Baltimore City schools received $1.6 billion in taxpayer funding last year, the largest funding it has ever received. The school district also received $799 million in Covid relief funding from the federal government. The public is questioning how the money was spent. There are calls for the school CEO to resign.
COVID policies had devastating effects on schools: more than 8 in 10 public schools nationwide reported stunted behavioral and social-emotional development in their students. In addition, millions of students had missed more than 10 percent of schools days during the 2021-22 year, twice the number seen in previous years.
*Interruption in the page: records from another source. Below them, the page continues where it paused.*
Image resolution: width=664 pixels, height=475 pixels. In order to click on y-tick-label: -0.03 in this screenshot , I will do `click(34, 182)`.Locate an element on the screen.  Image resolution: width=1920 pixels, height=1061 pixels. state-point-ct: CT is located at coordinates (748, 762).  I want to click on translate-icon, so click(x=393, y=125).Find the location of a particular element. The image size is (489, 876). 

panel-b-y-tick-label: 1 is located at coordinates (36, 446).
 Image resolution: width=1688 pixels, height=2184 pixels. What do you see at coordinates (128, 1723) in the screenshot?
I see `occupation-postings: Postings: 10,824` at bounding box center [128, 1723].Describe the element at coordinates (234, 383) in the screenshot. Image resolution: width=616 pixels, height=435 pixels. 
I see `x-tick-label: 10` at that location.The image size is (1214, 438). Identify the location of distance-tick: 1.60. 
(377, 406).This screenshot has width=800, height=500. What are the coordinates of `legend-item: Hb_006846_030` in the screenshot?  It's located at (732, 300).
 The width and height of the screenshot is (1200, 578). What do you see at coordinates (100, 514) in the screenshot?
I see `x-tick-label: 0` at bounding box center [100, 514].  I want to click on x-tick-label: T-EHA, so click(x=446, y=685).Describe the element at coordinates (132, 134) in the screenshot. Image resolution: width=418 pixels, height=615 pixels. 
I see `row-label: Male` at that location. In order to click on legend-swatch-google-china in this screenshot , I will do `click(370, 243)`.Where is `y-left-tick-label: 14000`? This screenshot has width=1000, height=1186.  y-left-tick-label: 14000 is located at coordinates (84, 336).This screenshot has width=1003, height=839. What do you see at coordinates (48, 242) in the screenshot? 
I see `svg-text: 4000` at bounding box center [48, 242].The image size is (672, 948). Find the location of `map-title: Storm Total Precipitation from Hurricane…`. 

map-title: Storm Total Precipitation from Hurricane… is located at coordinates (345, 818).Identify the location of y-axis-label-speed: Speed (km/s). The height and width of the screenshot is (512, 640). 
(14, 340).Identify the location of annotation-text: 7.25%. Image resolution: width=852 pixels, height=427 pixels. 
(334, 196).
In early 2022, it was reported that the number of student arrests in Baltimore City Schools plummeted 98%, but whistleblowers reported that authorities are trying to keep the numbers down for political reasons. "Arrests is not being made when they need to be made. We are turning our heads on it," a whistleblower told Project Baltimore.
Videos from inside City Schools showed students fighting and teachers being attacked. Project Baltimore reported that parents are worried the violence has gotten out of control making it difficult for other students to learn. Two Baltimore City Schools police officers turned whistleblowers said the violence has gotten so bad because they were not allowed to do their jobs.
They were told to release students who committed criminal acts to their parents. In the 2008 school year, 971 students were arrested. Ten years later, that number dropped to just 18.
"There is no such thing as a low-level crime when kids are hurting each other," said one of the whistleblowers. "If there is no discipline, the child is going to do it over and over again, because they haven't learned anything."